# How to transfer departments?



## redgopher22 (Jan 26, 2021)

Hi all! I am a fairly recent hire working in the Starbucks area of my Target. I had previously been employed at a stand alone Starbucks and wanted to make the shift to working at Target in GM or Style. However, no locations around me were hiring in any departments except for Starbucks. I applied and accepted the job as I viewed it as my best way into the company. 
Needless to say, I am ready for a change from the barista life and want to change things up. I am inly a few weeks into working here and don't really know the protocol for transferring departments. The HR team is very friendly, but I am too nervous to indicate that I am even the slightest bit unhappy where I am. I am already quite proficient in Starbucks since I have been a barista for over a year at this point. Basically, what are the odds I am able to transfer departments within my store within my first 90 days? Also, how do I go about approaching HR/ELTs about transferring? 
This is something I am very passionate about and just need some help and guidance! Thank you!


----------



## Amanda Cantwell (Jan 27, 2021)

Ask to cross train in another area. They cannot guarantee anything, but learning how to do another area is a good start!


----------



## NotCynicalYet (Jan 27, 2021)

Sounds like you need to work up the courage to ask, and you'll need to be okay with being disappointed at first if the initial answer is "no." If you're this eager to learn and branch out, it shouldn't go unnoticed. Ask questions, make friends in other departments, etc.


----------



## Hardlinesmaster (Jan 27, 2021)

There maybe less hours in other areas. Being in Starbucks, did you learn everything in that area?
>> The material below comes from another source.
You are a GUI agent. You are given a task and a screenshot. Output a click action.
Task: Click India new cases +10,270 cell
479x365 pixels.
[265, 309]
How to order, stock, etc.


----------



## Times Up (Jan 27, 2021)

Starbucks is typically difficult for most Target stores to keep staffed.  Your store will likely make it difficult to transfer to another department.

So keep asking to cross train.  With time you may find your way out of Starbucks.


----------



## MrT (Jan 27, 2021)

There is a reason they hired you for starbucks.  Starbucks do tend to keep most tms there because there is usually only a handful even trained.  I want to be realistic here and say you are probably stuck there till atleast march where you may get time to cross train in other areas.  Make it known to your tl and etls that you would like to move departments now though.  If you can get cross trained can pick up shifts if possible.  Honestly you will probably have to bust your ass in the gm shifts so that the etl will try and take you.


----------



## Fluttervale (Jan 27, 2021)

You would need to have excellent availability to start.  We invest a lot of time in training baristas, moreso than most other teams, so it's very difficult to transfer out.  Pick up shifts where you can but I would be really ticked to have a barista move or change availability within the first 3 months.


----------



## Dream Baby (Jan 27, 2021)

I have heard that Starbucks has to be kept open due to our franchise agreement otherwise Target gets fined.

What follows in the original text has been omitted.